Consturct a backward Monte Carlo tree and search to find portions of the belief space in POMDPs that are guaranteed to lead to a certain outcome. This package is integrated into the POMDPs.jl ecosystem.
This is the official repo for the paper:
Yildiz, A., Yel, E., Vazquez-Chanlatte, M., Wray, K., Kochenderfer, M., Witwicki, S., "Backward Monte Carlo Tree Search: Charting Unsafe Regions in the Belief-Space" (2023, In Review).
You first need to download and install Julia. This repo has been tested to run on Julia v1.6.3.

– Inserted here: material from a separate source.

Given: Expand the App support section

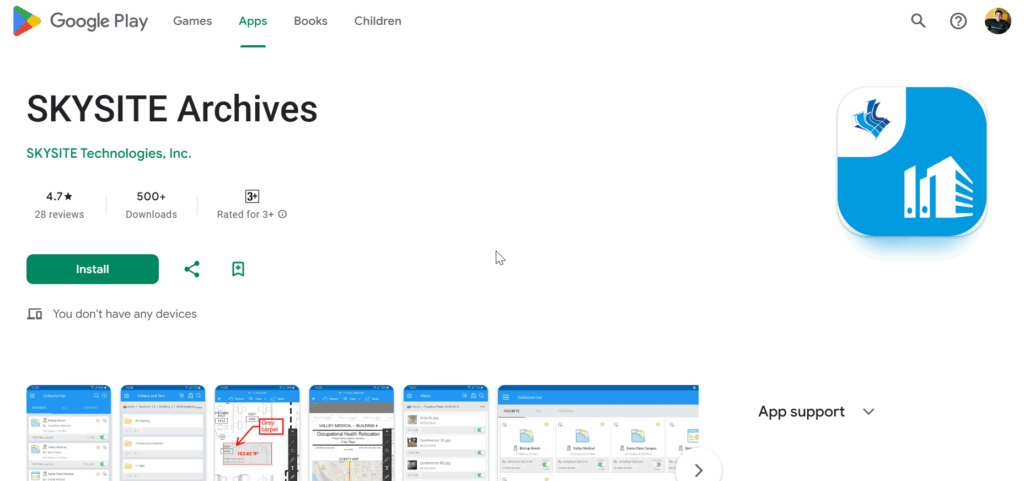Looking at the screenshot, I should (868, 412).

To install the package in this repo, in a Julia REPL, run the following lines:
using Pkg
pkg"add https://github.com/sisl/BackwardMCTS"

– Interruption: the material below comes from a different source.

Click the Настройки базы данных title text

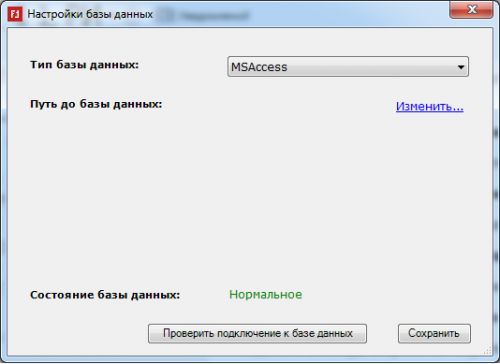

To execute a backward MCTS for the partially observable GridWorld enviroment in the paper:
export JULIA_NUM_THREADS=num_of_threads # parallelize Julia to multiple threads
cd src
julia run_benchmark_GridWorld.jl --threads num_of_threads
where num_of_threads
is the maximum number of threads (e.g. 16) you would like to allocate (leave no space before or after the '=' symbol).
Below is the full list of arguments that can be passed in.
"--gridsize"
arg_type = Int
default = 8
help = "Length of the an edge of the GridWorld (equal width and length)."
"--t_prob"
arg_type = Float64
default = 0.7
help = "Probability of a correct transition."
"--o_prob"
arg_type = Float64
default = 0.9
help = "Probability of a correct observation."
"--exploration_const"
arg_type = Float64
default = 0.1
help = "Exploration constant `k_ucb` (Section A.2 in paper) during action selection."
"--z_dist_exp_const"
arg_type = Float64
default = 20.0
help = "Exponential constant `k_z-exp` (Section A.4 in paper) to tune the steepness of the z-curve."
"--threads"
arg_type = Int
default = 20
help = "Simultaneous number of branches spawned across multiple threads. I.e. how many threads to use?"
"--sims_per_thread"
arg_type = Int
default = 10
help = "How many branches should each thread spawn?"
"--max_timesteps"
arg_type = Int
default = 10
help = "Maximum number of timesteps to go back in time while constructing the BackwardTree."
"--rollout_random"
arg_type = Bool
default = true
help = "true: Select random action if rolling out; false: Select action with smallest linear program cost (computationally significantly more expensive!)."
"--val_epochs"
arg_type = Int
default = 10000
help = "Number of epochs for forward simulations (during validation)."
"--noise_seed"
arg_type = Int
default = 149
help = "Seed for RNG. Should be a prime number, due to how parallelization is setup across threads."
"--savename"
arg_type = String
default = "benchmarkRun_" * string(now())
help = "Save name to locally save results. Any valid String accepted. Pass no arguments to skip saving."